If an auditory stream is interrupted by an audible silent interval, a listener will hear a distinct gap in the stream. The gap is distinct to the listener due to the discontinuity of the auditory stream. The listener perceives that one auditory stream ends and a new one begins. If the silent interval is replaced with noise, the listener may "hear through" the noise and perceive a signal that did not necessarily occur [7]. This phenomenon is termed auditory restoration. When this occurs, the listener perceives the original stream continuing through the noise stream, even though the original stream was not present during the noise stream. Since the ear has previous experience of certain streams psychoacoustically masking other streams, it perceives that the noise stream is simply masking the original stream. The degree of auditory restoration depends on the size of the gap and the probability that the noise could have masked the signal. Noise could mask a signal with equal or less energy and with an equal or smaller frequency range.
This perception of sound continuity is dependent on the sound before and after the noise burst. The sound heard after the noise burst induces the perceptual continuity of the sound through the noise burst [7]. If the sound after the noise burst has a plausible resolution based on the sound before the noise burst, auditory restoration will occur.
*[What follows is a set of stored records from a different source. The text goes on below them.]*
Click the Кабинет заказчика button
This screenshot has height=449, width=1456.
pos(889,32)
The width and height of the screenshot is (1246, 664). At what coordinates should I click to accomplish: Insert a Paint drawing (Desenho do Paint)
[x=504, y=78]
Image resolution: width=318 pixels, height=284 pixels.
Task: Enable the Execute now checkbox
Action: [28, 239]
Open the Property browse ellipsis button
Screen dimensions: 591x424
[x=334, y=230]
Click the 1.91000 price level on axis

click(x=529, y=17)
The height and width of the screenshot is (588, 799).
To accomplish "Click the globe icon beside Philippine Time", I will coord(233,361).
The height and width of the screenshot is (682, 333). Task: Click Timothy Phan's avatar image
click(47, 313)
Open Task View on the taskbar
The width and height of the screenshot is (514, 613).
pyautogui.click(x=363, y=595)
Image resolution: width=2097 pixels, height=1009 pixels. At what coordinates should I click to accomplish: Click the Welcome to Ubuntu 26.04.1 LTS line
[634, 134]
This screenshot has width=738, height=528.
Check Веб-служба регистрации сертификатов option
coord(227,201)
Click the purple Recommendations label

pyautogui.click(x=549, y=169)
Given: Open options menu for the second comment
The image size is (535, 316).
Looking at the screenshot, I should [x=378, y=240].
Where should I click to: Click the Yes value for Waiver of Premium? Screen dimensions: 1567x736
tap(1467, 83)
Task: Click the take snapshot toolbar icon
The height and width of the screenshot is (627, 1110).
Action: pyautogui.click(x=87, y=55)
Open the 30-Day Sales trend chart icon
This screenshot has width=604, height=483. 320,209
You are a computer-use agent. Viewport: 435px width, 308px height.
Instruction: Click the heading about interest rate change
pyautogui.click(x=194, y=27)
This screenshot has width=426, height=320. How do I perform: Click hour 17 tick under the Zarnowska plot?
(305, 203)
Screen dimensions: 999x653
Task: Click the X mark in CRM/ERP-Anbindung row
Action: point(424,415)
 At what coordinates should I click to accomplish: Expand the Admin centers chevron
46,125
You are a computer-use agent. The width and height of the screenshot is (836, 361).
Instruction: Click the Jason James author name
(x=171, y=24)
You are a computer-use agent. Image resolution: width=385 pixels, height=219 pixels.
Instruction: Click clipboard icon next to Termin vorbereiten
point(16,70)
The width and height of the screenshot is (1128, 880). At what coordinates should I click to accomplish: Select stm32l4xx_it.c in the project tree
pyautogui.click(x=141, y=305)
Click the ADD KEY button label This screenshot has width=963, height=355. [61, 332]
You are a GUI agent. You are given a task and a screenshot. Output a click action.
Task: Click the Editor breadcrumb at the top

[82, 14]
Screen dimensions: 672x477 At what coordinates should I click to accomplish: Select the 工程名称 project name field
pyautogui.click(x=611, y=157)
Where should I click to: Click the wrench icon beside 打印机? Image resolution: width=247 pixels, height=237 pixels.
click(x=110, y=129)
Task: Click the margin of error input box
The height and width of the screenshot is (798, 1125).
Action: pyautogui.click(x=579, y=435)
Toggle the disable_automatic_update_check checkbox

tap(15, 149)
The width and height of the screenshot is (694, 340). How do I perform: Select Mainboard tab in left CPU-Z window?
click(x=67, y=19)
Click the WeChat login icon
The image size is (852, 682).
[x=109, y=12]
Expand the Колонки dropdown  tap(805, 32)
Figure 2.6 displays examples where the listener hears a distinct gap in the audio stream. Figure 2.6(a) demonstrates a tone interrupted by a silent interval. Figure 2.6(b) shows an unexpected resolution of the tone after the noise burst. Figure 2.6(c) shows a noise burst that does not contain similar frequency components to possibly mask the sound.
Figure 2.7 displays examples where the listener perceives the sound continuing through the gap due to auditory restoration. Figure 2.7(a) and (b) show a noise burst filling in the gap. The noise burst is within the same frequency range of the tone, and the tone has a plausible resolution following the noise burst based on its tonal direction before the noise burst.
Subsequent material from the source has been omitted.